Boredom and stress are a dangerous combination during the holidays. Dealing with an overbearing family, a lingering assignment for college applications, and trying to entertain an aloof partner can make anyone search for an escape. Writer/director Maria Bissell alleviates holiday doldrums and the stress of growing up by crafting a uniquely comical home invasion movie with her feature debut, How to Deter a Robber.

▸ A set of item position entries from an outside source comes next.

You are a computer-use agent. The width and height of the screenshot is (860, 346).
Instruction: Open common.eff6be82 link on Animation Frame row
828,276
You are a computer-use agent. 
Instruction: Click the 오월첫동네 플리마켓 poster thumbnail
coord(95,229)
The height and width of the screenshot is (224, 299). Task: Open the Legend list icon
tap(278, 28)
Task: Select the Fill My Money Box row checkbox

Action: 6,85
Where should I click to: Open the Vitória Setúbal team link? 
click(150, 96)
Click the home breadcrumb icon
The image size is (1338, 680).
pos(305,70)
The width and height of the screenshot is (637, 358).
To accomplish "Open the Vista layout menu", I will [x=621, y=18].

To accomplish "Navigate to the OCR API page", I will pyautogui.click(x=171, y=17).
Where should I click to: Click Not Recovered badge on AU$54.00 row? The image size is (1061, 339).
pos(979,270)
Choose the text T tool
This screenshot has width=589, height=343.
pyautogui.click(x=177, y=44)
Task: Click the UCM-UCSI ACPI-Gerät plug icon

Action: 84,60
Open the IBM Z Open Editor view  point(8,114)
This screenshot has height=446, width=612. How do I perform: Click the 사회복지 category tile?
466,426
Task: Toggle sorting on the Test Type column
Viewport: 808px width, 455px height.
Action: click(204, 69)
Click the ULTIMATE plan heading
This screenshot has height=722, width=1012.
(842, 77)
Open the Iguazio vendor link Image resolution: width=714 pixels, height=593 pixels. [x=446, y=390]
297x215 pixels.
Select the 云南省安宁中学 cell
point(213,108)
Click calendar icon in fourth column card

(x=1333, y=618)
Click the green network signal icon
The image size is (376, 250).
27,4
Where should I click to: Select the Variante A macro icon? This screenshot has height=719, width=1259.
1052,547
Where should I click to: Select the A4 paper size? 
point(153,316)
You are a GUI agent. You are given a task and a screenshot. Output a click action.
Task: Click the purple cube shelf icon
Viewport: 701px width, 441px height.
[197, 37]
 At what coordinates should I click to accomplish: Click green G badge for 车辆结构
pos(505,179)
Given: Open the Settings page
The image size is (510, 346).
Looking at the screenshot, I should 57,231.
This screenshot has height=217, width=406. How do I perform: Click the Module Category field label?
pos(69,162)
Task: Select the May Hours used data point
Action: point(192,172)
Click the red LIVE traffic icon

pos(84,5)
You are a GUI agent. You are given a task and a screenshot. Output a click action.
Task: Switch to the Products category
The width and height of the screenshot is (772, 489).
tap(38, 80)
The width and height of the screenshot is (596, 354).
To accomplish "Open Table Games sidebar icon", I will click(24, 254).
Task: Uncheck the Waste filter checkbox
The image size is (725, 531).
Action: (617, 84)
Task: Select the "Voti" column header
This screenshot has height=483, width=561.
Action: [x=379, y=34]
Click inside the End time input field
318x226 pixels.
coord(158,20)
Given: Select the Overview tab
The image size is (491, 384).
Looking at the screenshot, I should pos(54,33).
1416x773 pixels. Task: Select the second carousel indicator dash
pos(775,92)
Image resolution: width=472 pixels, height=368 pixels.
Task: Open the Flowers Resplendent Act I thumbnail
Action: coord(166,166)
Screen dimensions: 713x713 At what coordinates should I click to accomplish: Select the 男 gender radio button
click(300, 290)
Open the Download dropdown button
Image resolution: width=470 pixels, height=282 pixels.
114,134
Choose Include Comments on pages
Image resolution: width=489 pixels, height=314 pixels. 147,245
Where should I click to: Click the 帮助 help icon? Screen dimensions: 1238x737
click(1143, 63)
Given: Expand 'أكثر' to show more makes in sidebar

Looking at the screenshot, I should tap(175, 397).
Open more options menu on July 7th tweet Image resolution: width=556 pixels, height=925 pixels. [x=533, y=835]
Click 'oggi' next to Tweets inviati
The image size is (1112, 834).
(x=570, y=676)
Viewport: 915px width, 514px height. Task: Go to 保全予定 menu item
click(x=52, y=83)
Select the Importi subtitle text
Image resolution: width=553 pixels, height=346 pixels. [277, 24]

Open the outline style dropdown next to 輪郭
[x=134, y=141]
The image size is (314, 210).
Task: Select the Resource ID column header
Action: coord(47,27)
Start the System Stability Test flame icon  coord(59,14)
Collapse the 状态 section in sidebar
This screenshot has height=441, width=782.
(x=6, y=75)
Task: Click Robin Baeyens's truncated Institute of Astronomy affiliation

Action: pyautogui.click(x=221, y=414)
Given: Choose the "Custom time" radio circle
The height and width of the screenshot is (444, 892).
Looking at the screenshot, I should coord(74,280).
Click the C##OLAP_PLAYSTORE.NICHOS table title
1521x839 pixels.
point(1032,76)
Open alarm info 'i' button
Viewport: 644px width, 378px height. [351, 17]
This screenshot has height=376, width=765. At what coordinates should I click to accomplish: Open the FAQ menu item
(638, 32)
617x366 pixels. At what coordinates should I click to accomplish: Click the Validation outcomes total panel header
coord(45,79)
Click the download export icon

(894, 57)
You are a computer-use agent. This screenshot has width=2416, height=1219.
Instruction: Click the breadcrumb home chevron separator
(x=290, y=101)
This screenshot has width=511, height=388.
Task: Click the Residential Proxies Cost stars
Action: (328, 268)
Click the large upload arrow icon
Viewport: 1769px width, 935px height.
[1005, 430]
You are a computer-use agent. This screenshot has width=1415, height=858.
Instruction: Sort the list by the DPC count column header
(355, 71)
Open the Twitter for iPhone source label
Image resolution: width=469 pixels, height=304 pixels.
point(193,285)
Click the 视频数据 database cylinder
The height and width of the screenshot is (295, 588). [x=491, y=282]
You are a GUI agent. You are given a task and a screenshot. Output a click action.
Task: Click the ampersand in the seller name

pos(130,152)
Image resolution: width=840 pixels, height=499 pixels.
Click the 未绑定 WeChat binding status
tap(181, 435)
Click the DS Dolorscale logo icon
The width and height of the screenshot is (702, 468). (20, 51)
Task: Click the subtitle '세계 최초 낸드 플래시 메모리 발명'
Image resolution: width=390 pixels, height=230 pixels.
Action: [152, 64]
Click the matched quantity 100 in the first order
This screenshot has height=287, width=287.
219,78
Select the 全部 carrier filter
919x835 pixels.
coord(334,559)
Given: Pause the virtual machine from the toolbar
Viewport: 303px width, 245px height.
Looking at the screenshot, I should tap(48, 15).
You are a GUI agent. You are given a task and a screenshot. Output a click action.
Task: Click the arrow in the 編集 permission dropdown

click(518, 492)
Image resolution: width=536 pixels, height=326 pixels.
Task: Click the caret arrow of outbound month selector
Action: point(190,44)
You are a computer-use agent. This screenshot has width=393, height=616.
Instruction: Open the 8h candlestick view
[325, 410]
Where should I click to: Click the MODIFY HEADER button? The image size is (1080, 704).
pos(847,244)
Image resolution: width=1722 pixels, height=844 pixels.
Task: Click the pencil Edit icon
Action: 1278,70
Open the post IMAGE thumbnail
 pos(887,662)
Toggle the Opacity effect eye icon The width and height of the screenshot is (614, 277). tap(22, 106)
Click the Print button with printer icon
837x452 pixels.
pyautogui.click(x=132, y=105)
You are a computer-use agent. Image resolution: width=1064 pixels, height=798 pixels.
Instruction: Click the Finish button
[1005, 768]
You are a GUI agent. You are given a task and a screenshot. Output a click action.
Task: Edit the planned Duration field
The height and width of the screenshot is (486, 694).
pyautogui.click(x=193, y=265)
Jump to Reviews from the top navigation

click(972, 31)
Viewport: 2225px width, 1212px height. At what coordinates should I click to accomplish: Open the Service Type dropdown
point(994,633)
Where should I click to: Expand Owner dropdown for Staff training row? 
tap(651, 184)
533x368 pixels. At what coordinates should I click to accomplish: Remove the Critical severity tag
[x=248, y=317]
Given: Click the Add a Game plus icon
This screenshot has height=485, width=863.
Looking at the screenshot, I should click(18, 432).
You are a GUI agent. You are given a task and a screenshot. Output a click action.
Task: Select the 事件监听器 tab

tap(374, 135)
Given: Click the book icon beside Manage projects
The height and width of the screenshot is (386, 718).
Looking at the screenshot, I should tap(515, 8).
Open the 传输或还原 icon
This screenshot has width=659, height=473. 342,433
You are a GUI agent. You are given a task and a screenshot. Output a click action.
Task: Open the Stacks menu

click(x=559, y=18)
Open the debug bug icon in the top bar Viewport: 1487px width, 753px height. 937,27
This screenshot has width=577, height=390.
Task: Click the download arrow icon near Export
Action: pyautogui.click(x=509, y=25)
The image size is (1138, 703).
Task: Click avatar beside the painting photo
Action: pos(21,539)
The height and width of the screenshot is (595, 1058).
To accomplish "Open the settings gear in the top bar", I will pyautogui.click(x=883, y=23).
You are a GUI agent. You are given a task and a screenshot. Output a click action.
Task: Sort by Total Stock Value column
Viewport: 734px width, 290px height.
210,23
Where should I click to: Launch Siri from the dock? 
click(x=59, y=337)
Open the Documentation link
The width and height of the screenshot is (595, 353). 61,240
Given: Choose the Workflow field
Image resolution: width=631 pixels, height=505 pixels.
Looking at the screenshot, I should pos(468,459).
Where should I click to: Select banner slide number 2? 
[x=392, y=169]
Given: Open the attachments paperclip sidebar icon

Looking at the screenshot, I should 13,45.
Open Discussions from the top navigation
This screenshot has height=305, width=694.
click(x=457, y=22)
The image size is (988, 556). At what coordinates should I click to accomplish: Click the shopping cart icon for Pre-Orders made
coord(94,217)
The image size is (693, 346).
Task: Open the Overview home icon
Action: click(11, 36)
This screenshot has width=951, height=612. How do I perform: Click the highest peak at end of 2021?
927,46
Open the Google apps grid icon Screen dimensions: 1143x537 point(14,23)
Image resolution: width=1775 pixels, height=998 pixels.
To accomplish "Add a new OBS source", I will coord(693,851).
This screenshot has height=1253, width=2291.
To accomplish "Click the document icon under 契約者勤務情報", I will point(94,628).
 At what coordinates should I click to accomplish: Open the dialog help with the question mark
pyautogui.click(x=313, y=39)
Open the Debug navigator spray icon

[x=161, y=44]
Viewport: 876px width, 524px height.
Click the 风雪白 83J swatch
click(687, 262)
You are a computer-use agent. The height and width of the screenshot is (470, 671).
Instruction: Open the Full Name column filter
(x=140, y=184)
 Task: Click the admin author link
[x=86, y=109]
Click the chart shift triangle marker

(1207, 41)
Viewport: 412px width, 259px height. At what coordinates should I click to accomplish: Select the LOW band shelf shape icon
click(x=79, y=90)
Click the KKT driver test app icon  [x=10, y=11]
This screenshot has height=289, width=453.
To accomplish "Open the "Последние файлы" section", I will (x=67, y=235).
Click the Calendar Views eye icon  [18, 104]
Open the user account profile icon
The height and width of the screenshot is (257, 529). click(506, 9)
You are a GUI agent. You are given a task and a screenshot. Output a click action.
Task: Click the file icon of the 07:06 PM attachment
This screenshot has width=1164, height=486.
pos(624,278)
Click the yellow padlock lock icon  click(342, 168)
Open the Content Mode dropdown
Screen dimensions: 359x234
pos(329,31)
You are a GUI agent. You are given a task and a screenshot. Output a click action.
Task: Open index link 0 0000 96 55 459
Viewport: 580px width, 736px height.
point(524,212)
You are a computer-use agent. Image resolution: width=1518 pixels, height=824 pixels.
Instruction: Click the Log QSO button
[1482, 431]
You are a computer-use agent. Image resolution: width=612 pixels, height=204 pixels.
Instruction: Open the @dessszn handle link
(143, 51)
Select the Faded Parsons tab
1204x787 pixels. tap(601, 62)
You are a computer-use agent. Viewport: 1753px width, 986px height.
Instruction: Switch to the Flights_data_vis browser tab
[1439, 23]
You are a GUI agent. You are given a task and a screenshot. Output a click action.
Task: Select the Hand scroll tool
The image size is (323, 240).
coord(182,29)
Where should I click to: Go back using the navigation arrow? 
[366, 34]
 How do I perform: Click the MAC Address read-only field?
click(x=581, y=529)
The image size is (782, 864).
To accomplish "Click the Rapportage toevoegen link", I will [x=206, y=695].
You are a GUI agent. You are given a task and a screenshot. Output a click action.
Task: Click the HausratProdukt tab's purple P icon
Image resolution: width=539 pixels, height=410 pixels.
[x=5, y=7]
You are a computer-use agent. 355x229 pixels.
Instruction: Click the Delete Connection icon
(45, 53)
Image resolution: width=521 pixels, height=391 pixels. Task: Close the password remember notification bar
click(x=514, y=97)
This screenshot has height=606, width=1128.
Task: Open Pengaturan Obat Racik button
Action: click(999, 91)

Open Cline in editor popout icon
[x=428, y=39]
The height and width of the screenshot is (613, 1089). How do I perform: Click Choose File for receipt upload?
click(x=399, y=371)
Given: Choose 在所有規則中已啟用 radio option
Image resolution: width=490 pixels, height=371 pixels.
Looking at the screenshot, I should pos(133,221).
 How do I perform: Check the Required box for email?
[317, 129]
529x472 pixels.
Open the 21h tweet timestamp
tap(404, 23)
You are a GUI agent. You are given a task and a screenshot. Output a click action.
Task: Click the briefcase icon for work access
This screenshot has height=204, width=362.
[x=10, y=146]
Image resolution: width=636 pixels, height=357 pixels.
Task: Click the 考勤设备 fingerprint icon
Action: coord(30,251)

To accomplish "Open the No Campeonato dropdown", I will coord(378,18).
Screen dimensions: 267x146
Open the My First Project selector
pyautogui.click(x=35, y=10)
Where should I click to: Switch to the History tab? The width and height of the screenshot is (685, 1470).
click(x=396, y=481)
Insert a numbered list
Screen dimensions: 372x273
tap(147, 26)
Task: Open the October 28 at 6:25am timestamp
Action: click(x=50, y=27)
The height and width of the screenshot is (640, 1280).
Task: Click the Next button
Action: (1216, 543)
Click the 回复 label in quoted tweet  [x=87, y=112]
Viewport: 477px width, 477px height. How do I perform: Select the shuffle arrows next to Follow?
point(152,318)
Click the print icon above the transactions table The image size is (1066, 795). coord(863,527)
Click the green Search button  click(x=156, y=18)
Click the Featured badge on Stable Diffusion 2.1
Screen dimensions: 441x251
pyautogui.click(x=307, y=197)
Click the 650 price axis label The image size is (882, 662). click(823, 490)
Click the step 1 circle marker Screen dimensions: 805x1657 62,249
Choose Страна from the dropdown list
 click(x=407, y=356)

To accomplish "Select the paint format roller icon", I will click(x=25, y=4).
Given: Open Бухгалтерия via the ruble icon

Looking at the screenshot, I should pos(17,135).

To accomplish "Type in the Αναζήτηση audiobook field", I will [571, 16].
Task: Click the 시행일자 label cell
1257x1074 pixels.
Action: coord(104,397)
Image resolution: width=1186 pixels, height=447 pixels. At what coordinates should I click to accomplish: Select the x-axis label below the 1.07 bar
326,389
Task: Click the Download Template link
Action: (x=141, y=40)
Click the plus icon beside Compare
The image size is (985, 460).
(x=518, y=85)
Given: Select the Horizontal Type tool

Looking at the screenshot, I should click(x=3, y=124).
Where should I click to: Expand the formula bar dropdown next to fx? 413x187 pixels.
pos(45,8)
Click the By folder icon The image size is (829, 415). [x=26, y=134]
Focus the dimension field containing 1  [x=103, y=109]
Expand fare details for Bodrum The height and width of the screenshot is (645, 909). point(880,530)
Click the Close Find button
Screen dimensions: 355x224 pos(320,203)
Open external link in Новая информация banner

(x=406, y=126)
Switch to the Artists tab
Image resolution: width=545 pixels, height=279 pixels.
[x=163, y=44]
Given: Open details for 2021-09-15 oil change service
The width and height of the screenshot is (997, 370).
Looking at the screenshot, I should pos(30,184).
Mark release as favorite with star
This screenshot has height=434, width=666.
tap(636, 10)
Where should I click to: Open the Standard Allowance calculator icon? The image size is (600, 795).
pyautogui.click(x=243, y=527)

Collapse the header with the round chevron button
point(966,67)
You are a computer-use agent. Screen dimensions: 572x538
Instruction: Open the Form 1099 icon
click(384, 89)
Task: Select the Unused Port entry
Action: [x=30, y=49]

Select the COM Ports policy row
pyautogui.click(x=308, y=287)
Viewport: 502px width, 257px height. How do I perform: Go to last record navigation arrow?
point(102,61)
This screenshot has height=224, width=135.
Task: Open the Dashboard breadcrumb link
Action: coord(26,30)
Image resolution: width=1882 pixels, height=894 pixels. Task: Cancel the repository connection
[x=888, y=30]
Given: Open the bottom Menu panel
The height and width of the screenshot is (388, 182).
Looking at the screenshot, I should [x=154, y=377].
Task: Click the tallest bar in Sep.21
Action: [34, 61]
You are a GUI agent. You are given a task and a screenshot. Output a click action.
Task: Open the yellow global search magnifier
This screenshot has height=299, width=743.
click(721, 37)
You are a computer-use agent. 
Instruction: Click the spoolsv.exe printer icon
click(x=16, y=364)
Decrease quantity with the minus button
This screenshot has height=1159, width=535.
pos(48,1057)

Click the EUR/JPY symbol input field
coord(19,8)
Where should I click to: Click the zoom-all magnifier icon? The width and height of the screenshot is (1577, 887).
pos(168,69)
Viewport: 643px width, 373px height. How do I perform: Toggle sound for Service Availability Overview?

Madison Williams (Vanessa Marano) has led a pretty sheltered and lucky life. While slaving over her college admissions essay, she writes about the most difficult thing she has been through was the death of her pet bird. Her playful boyfriend Jimmy (Benjamin Papac) joins Madison and her family for a holiday dinner, which doesn’t go the way she envisioned. Sitting around the table with her loved ones, the conversation turns tense as they poke fun at Madison’s lack of vision for her future and embarrassing childhood stories. Later, as she vents to Jimmy in the garage, Madison notices a light turn on at the neighbor’s house – an odd occurrence since they are out of town for the winter. Angry and bored out of her mind, Madison decides to drag Jimmy over there with her to investigate.
Stoned and paranoid about the possibility of paranormal involvement, Jimmy enters the house with a childlike caution while Madison takes control and does what anyone would do after realizing the house is in fine shape: conduct a seance. Using a Ouija board, the couple uses a ceramic hodag (a folkloric animal native to Wisconsin) as their guide to which they later believe they actually summoned before passing out drunk. They later awake to find the house completely trashed. Alerting the authorities of the theft and sitting through a facetious formality of questioning, Madison and Jimmy are informed that there have been a string of robberies in the area. As a result, they relocate to stay with Madison’s Uncle Andy (Chris Mulkey) and set out to not only defend his house but solve the crimes once and for all.
Bissell successfully blends genres by adding comedic elements to the formulaic home invasion sub-genre. She takes a stressful scenario over the holidays and crafts it into a caper with layers of comedic catharsis when in reality, the situation would be terrifying. Madison is primarily the brains of the operation as she instructs Jimmy to booby trap various parts of the house to ward off intruders. Marano is a delight in her depiction of Madison and her character arc is the heart of the film. Madison’s frustration with those around her and her frazzled demeanor thankfully grow more charming than annoying as the film progresses. There are also moments of sweetness between her and her family after she encounters the robbers. The two masked villains (played perfectly by Sonny Valicenti and Abbie Cobb) who are responsible for the break-ins could be taken out of a Coen Brothers film, and their disposition is very reminiscent of characters from The Big Lebowski. However, the two are also character foils similar to Marv and Harry, the two self-proclaimed “wet bandits” from Chris Columbus’ Home Alone. After all, it is not everyday that a masked assailant asks if you’d like a drink of water (complete with a straw), chats relationship advice, and gets overly excited to try out a new knot formation while typing up their captives.
There is a lot going on in How To Deter A Robber, as there are several storylines that branch off of an already convoluted plot. The lack of worldly experience by Madison, a coming of age story, a home invasion story, the folklore of a hodag, a family drama, and the exploration of whether a romantic relationship will be sustainable are all focal points. A full-fledged story could come from just one of these subplots but the amalgamation of each makes for a somewhat tortuous plot in and of itself. However, Bissell clearly has a knack for comedy and inventive blocking in order to deceptively raise tension, which throws viewers off as to when danger is actually present. The pacing of the film is also smooth and propelled by enjoyably witty dialogue.
How to Deter A Robber possesses a lot of heart within an otherwise horrifying situation. It is a cinematic gift that keeps on giving, and Bissell knows how to deliver smiles disguised as scares. The holidays can be terrible no matter how many joints you smoke, hodags you conjure, or thieves you encounter, but How to Deter A Robber reminds us that the worst situations can always teach us something positive.